Nurses’ Union Says Strike Authorized If Negotiations Fail

Leaders of the union representing 18,000 nurses at 14 private hospitals in New York City said Wednesday the nurses could go on strike over staffing levels if negotiations with management fail.
Nurses’ Union Says Strike Authorized If Negotiations Fail
President Judy Sheridan-Gonzalez, at podium, of the New York State Nurses Association, addresses a news conference, in New York, Wednesday, June 3, 2015. (AP Photo/Richard Drew)
The Associated Press
6/3/2015
Updated:
6/3/2015

NEW YORK—Leaders of the union representing 18,000 nurses at 14 private hospitals in New York City said Wednesday the nurses could go on strike over staffing levels if negotiations with management fail.
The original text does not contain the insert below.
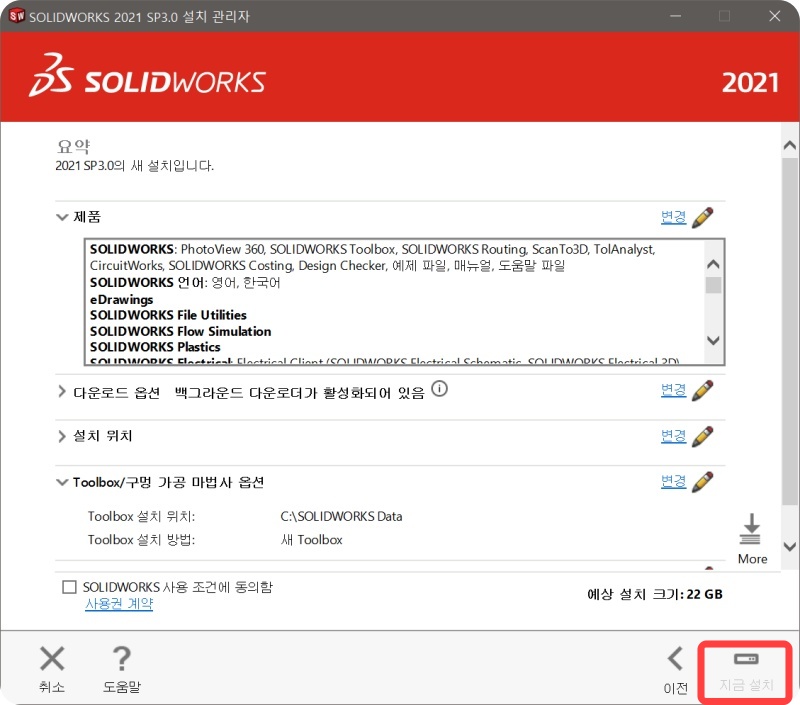Collapse the 제품 product list section
Image resolution: width=800 pixels, height=705 pixels.
[x=62, y=217]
“We need more nurses,” said Judy Sheridan-Gonzalez, president of the New York State Nurses Association. “Our patients’ well-being, their very lives, depend on real staffing standards that enable us to simply do our jobs, to deliver safe, quality care.”

The New York City Hospital Alliance denied that its hospitals are understaffed and said its hospitals have put together contingency plans in the event of a strike.

“We are extremely disappointed that NYSNA is taking proactive steps toward a completely unnecessary strike that is clearly not in the best interest of nurses, patients, or the hospitals,” said Farrell Sklerov, a spokesman for the alliance, a consortium of private hospitals.

Nurses who attended a news conference at a Manhattan hotel said inadequate staffing levels at the hospitals where they work makes it difficult to do their jobs.

“Basically, I am asked to make miracles on a daily basis,” said Nancy Hagans, a registered nurse at Maimonides Medical Center in Brooklyn. “For the past few years we’ve been asked to do more constantly with less.”

Union members also charged that hospital managers have tried to intimidate them to keep them from talking about the staffing issue.

Karine Raymond, a nurse at Montefiore Medical Center in the Bronx, said she was threatened with arrest last month when she started talking about staffing levels with co-workers during a breakfast celebrating Nurses Week.

“My director of nursing asked me to leave and told me that I had to prearrange these meetings,” Raymond said. “I was surrounded by at least six security guards who told me I had to stop speaking with the nurses, leave, or risk being arrested.”

In a statement from the hospital alliance, Sklerov said: “Rigid staffing ratios are an ineffective and outdated practice that takes control out of the hands of health care professionals and overlooks the modern, team-based approach that hospitals have adopted.”

Risa Heller, also speaking for the alliance, said Raymond’s account of being threatened with arrest was “completely false.”

Four days of negotiations started Wednesday. The nurses have been without a contract since around the beginning of the year.

The hospital alliance includes Montefiore Medical Center in the Bronx and Mount Sinai Hospital, Mount Sinai St. Luke’s, Mount Sinai Roosevelt Hospital Center, and New York-Presbyterian Hospital, all in Manhattan. About 9,000 members of the nurses association work in those hospitals, the union said.

The union said the other hospitals affected include New York Methodist Hospital, Interfaith Medical Center, the Brooklyn Hospital Center, and Kingsbrook Jewish Medical Center in Brooklyn; Bronx-Lebanon Hospital Center; Flushing Hospital Medical Center in Queens; and Staten Island University Hospital and Richmond University Medical Center.